Time to say

photo at pixabay

Looking at the sky

I never will have time
I never will have time enough
To say
How beautiful it is
The way the moon
Floats in the air
As easily
And lightly as a bird
Although she is a world
Made all of stone.

I never will have time enough
To praise
The way the stars
Hang glittering in the dark
Of steepest heaven
Their dewy sparks
Their brimming drops of light
So fresh so clear
That when you look at them
It quenches thirst.

Anne Porter
Living Things: Collected Poems, 2006

This lovely poem brings forth a question in me, perhaps intentionally. The poet writes ‘I never will have time enough to say …’ – and I understand the poetic gist readily enough. But is it true for me? Have I not time enough to say all that I need or want to say? So I follow Anne Porter’s example and head out for a few moments to look up at the night sky. And in my heart I find it is enough. Indeed it isn’t really necessary to say anything at all. Yes, enough. In this moment there is time. And perhaps tomorrow there’ll be some more.

Silent words


We’re living through a season of family funerals, illness among family, friends and neighbours, and truly shocking events on the wider world stage.

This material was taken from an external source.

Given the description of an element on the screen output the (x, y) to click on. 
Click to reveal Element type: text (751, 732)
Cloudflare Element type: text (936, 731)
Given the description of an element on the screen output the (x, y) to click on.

We’ve physically journeyed to celebrate lives lived far from our home, but close to our hearts. And then there’s the daily mental travel, hither and thither, at breakneck speed. Often I have heard the admonishment in E H Sears’ great Christmas hymn – ‘hush the noise ye men of strife and hear the angels sing.’

So why did I drag my feet as I prepared for today’s Contemplative gathering? Why? When I knew from experience that soon enough – towards the end of the day – I’d be wishing (again) for such a day every day! Well, I guess it’s because we humans are a bit slow on the uptake sometimes. We simply forget. We get lost in our own ‘stuff.’ Or idiocy.

Anyway. I found myself in the right chair, at the right time, in a circle with perhaps 25 others. The facilitator offered brief introductory words about words – ‘the black words’ (the literal, the descriptive, the ‘go into your room and shut the door’) and the white words (what’s beneath the merely obvious? – the metaphorical, the ‘go into your inner room and shut the door’). And thankfully these spoken words were intended to lead the gathering towards silent words: the generous, gentle breath of life where ‘angels’ (silently, even if noisily) ‘sing’!

And after a little space (was it an hour? or two? who knows?) the little circle rippled outwards and elsewhere, and I felt the sun hot on my shoulders on the riverbank, and birdsong joyous in my ears, and the river’s singing, dappled and unprotesting, as Life flowed on – and my doing battle with it – with the river, with Life – my ‘I’m not really sure I want to go today’ subsided into new recognition of the Ancient Memory – the ‘quiet waters by.’ And rippled, returning to the circle, and later rippled on outwards, and homewards. Again.